La substitution fidéicommissaire peut être imposée au grevé dans les limites de sa réserve légale (art. 531 CC). Demeure réservé l’art. 492a CC. Cette disposition « crée une substitution fidéicommissaire spéciale en permettant au disposant, parent d’un descendant durablement incapable de discernement, d’ordonner une substitution fidéicommissaire pour le surplus, soit de tout ce que laissera son fils ou sa fille à son propre décès de la succession du parent »17. Cette substitution fidéicommissaire spéciale s’étend tant à la quotité disponible qu’à la réserve légale du descendant incapable de discernement (art. 531, 2ème phrase CC)18. Elle est toutefois soumise à des conditions très strictes19.
Tout d’abord, le grevé doit être un descendant, à l’exclusion du conjoint, ou du partenaire enregistré20, au contraire de l’appelé qui peut être désigné librement par le disposant21. Le descendant doit par ailleurs être incapable de discernement durablement. Tel est le cas si le retour de la capacité de discernement n’est pas envisageable22. Cette incapacité doit exister tant « au décès du disposant qu’au moment où il a adopté la disposition pour cause de mort »23, mais également au moment du décès du grevé24. Finalement, le grevé ne doit avoir ni descendant ni conjoint ou partenaire enregistré, et ne doit pas lui-même avoir disposé pour cause de mort25.

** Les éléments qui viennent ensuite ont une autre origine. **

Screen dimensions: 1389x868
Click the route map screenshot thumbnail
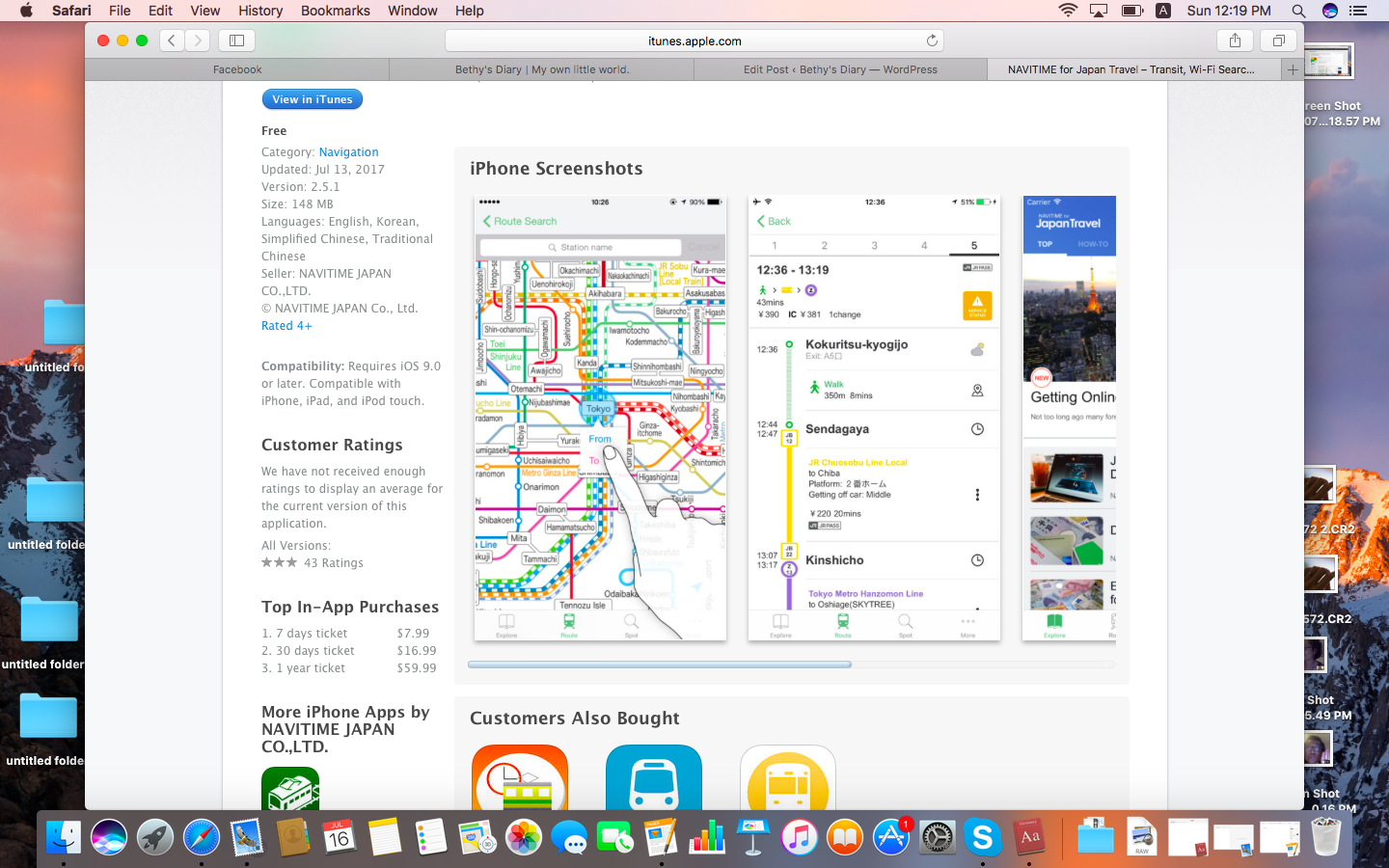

Ainsi, dans les limites de l’art. 492a CC, l’héritier réservataire doit pouvoir librement disposer et transmettre sa part réservataire. Dès lors, à l’ouverture de la succession du défunt, il y a lieu de clairement distinguer le patrimoine transmis par le défunt à l’héritier grevé d’une substitution fidéicommissaire, et celui dont l’héritier peut librement disposer et transmettre26.
Dans ce second arrêt du 18 janvier 201727, le Tribunal fédéral a confirmé que la substitution fidéicommissaire ne pouvait pas grever la réserve légale et que même si l’héritier réservataire grevé ne faisait pas valoir sa réserve légale envers l’appelé, cette renonciation valait libéralité entre vifs qui pouvait être réduite (art. 527 CC) dans le cadre de la succession du grevé. La réserve légale reste ainsi un pilier du droit successoral suisse qui ne saurait être lésée dans le cadre d’une substitution fidéicommissaire suisse. Une fois encore, nous approuvons la jurisprudence du Tribunal fédéral.
Avec ces deux arrêts, le Tribunal fédéral nous montre que la substitution fidéicommissaire est un instrument juridique complexe. Il est important de distinguer le patrimoine grevé de substitution fidéicommissaire, qui doit être nécessairement restitué à l’appelé, de la réserve légale de l’héritier qui ne peut être grevée d’une substitution fidéicommissaire, même avec l’accord du grevé.
Le praticien doit être conscient de la difficulté de la substitution fidéicommissaire non seulement au moment où il conseille le testateur dans la rédaction de son testament, mais également au moment où il procède au partage successoral et met en place la substitution fidéicommissaire, afin d’éviter tout conflit entre le grevé, voire ses héritiers, et l’appelé.